= WHAT YOU NEED TO DO =
Every line in the records below that holds the word "output" is to be copied.

AVAILABLE RECORDS START

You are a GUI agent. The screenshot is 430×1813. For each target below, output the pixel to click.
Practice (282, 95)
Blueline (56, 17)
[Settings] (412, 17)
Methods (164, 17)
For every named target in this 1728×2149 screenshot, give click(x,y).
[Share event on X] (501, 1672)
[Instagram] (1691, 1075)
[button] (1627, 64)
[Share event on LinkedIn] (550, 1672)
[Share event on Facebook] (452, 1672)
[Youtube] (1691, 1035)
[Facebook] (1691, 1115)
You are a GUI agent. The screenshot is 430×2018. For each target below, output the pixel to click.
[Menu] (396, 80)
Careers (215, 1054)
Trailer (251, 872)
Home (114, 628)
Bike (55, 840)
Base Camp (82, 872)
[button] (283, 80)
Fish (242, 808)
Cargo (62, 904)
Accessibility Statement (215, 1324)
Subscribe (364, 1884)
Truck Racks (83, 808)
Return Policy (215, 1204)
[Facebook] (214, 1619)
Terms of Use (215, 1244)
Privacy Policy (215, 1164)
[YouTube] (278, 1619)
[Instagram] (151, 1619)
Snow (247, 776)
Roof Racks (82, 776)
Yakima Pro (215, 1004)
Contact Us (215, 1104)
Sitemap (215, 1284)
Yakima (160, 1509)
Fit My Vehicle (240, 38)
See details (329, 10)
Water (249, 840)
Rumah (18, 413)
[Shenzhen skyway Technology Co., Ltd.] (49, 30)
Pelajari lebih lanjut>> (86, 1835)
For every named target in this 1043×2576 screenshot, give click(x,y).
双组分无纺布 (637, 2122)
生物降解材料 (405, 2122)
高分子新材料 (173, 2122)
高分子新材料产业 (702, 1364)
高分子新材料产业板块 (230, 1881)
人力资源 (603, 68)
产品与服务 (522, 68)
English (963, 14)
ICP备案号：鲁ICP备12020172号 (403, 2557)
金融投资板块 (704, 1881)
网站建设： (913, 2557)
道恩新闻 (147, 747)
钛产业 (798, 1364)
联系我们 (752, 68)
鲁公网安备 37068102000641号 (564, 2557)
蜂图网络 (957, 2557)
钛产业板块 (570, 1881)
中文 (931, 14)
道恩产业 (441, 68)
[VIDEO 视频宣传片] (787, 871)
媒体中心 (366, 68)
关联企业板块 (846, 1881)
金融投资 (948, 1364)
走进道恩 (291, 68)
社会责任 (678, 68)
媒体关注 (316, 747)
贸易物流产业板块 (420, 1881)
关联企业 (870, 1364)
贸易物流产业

AVAILABLE RECORDS END

= RESPONSE AREA =
You are a GUI agent. The screenshot is 430×1813. For each target below, output the pixel to click.
You are a GUI agent. The screenshot is 430×2018. For each target below, output the pixel to click.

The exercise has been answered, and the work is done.